A publicidade no Reino Unido tem passado por transformações significativas nos últimos anos, especialmente em relação à representação de pessoas negras e asiáticas. Desde 2020, após os protestos do Black Lives Matter, a presença dessas comunidades em anúncios cresceu de 37% para 51% em 2022, embora tenha caído para 49% em 2023. Essa mudança foi impulsionada por um crescente debate sobre diversidade, equidade e inclusão (DEI) nas campanhas publicitárias.

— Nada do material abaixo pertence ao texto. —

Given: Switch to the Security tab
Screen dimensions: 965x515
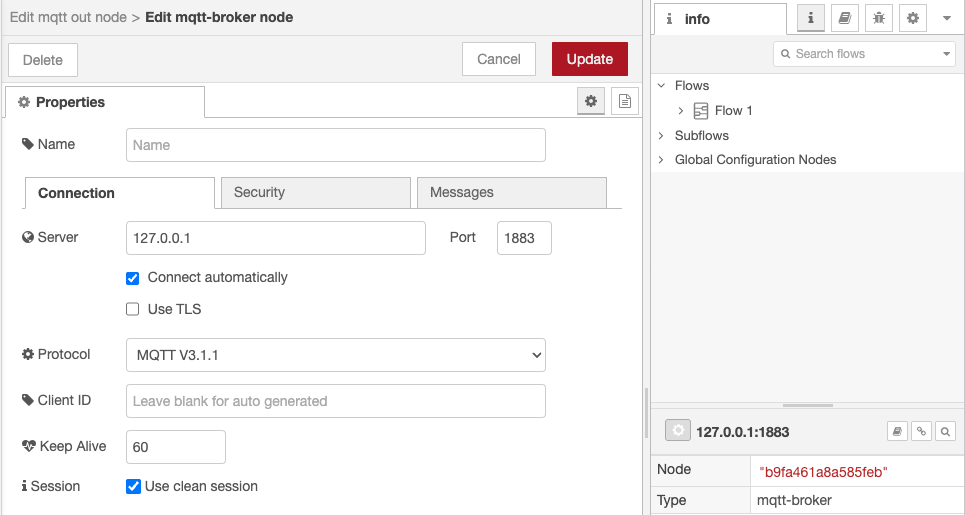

Recentemente, a deputada Sarah Pochin expressou descontentamento com o que chamou de “anúncios cheios de pessoas negras e asiáticas”. Sua declaração provocou uma onda de críticas e uma retratação, revelando um dilema entre lucro e representatividade. O primeiro-ministro a classificou como “racista”, mas especialistas apontam que a diversidade nas campanhas não apenas reflete mudanças sociais, mas também traz benefícios financeiros para as marcas.
Impacto Financeiro da Diversidade
Um estudo global de 2024 revelou que campanhas publicitárias inclusivas podem gerar um aumento de 3,5% nas vendas de curto prazo e mais de 16% a longo prazo. A pesquisa analisou 392 marcas em 58 países, reforçando que a diversidade é uma estratégia lucrativa. A Incorporated Society of British Advertisers (ISBA) destacou que a representação diversificada é tanto uma responsabilidade moral quanto uma necessidade comercial.
Apesar do aumento na diversidade, críticos como Nessa Keddo, da King’s College London, alertam que as marcas estão subinvestindo em iniciativas de DEI. Ela ressalta que, embora haja mais representatividade, a falta de pesquisa adequada pode levar a representações inadequadas e estereotipadas. Recentemente, a Heinz e a Sanex enfrentaram críticas por propagandas que perpetuavam estereótipos raciais.
Desafios Persistentes
Apesar dos avanços, outros grupos ainda estão sub-representados na publicidade. Apenas 0,1% dos anúncios apresenta mulheres grávidas, enquanto a presença de pessoas LGBTQIA+ é de apenas 2%, abaixo da média populacional. Essa disparidade evidencia que, embora a indústria tenha avançado em algumas áreas, ainda há um longo caminho a percorrer para uma verdadeira inclusão.
O debate sobre representatividade na publicidade continua a ser um tema polarizador, refletindo tensões sociais mais amplas. As marcas devem equilibrar suas estratégias de marketing com a responsabilidade de promover uma representação justa e autêntica.